━━━ Data listing ━━━

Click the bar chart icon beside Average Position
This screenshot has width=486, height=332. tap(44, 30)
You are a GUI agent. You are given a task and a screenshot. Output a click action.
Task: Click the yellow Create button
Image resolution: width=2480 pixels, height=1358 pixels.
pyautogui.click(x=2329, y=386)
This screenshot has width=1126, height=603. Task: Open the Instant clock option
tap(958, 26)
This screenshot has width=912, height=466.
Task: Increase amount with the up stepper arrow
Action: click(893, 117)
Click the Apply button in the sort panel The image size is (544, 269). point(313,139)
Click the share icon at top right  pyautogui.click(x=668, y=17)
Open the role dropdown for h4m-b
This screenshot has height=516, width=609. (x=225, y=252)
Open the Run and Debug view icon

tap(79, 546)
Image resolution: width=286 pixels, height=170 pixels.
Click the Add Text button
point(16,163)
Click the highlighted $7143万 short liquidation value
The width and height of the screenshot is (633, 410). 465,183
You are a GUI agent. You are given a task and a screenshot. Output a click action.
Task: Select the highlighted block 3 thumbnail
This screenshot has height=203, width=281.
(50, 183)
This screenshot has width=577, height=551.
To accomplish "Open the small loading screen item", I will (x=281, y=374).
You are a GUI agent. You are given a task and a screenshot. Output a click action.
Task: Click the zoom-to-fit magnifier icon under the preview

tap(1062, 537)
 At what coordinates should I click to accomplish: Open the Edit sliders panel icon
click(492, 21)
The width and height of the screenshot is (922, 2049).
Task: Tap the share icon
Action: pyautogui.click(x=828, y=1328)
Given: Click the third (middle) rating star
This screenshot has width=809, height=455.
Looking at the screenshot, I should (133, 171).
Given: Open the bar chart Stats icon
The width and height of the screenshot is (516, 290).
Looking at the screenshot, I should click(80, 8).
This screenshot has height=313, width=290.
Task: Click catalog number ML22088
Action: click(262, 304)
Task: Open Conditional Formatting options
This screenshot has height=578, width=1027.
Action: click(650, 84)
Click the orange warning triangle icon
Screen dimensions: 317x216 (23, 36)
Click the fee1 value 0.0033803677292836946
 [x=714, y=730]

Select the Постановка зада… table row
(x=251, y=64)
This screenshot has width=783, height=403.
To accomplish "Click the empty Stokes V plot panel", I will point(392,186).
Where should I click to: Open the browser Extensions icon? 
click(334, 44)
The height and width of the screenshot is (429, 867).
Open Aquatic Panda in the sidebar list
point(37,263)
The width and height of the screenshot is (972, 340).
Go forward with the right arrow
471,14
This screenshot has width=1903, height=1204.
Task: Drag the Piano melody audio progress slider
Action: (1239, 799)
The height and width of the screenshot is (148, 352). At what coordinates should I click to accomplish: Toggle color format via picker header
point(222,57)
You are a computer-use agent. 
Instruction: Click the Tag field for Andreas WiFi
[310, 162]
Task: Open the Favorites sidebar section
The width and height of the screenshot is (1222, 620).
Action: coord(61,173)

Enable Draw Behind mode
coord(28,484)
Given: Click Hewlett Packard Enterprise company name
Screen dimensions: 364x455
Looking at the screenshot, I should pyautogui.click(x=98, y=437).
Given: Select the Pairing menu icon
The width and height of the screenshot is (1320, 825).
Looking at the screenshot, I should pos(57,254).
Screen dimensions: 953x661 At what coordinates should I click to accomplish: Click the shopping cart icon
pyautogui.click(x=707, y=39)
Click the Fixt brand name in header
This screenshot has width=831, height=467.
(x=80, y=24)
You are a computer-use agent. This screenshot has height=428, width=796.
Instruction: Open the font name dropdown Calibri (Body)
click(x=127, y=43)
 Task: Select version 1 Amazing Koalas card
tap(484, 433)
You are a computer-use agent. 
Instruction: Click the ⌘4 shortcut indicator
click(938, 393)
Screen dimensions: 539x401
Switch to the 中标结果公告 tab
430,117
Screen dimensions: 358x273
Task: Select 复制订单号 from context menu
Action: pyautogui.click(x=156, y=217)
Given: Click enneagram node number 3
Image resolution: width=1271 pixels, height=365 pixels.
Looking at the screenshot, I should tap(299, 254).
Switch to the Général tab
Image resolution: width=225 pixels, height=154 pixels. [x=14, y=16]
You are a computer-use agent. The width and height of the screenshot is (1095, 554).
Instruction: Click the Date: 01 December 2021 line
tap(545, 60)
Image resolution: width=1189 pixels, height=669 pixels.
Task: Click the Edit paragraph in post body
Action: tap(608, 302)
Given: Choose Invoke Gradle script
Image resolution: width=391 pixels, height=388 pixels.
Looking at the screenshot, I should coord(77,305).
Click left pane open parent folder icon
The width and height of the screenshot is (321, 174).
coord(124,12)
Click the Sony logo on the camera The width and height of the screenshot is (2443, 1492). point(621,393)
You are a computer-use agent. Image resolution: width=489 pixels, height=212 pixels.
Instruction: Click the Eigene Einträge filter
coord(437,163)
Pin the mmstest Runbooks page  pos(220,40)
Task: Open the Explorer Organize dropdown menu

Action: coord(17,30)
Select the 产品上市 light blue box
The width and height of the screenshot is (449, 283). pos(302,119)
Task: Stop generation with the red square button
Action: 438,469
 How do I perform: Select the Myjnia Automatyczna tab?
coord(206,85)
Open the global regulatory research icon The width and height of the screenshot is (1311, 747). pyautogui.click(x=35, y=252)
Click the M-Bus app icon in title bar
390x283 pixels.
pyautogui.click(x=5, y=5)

━━━

# [Written problem]
Beginning at the line that contains "Pin the mmstest" and running through the end of the listing, rewrite those lines with "Select" replaced by "Choose" and everything else left as is.

# [Answer]
Pin the mmstest Runbooks page  pos(220,40)
Task: Open the Explorer Organize dropdown menu

Action: coord(17,30)
Choose the 产品上市 light blue box
The width and height of the screenshot is (449, 283). pos(302,119)
Task: Stop generation with the red square button
Action: 438,469
 How do I perform: Choose the Myjnia Automatyczna tab?
coord(206,85)
Open the global regulatory research icon The width and height of the screenshot is (1311, 747). pyautogui.click(x=35, y=252)
Click the M-Bus app icon in title bar
390x283 pixels.
pyautogui.click(x=5, y=5)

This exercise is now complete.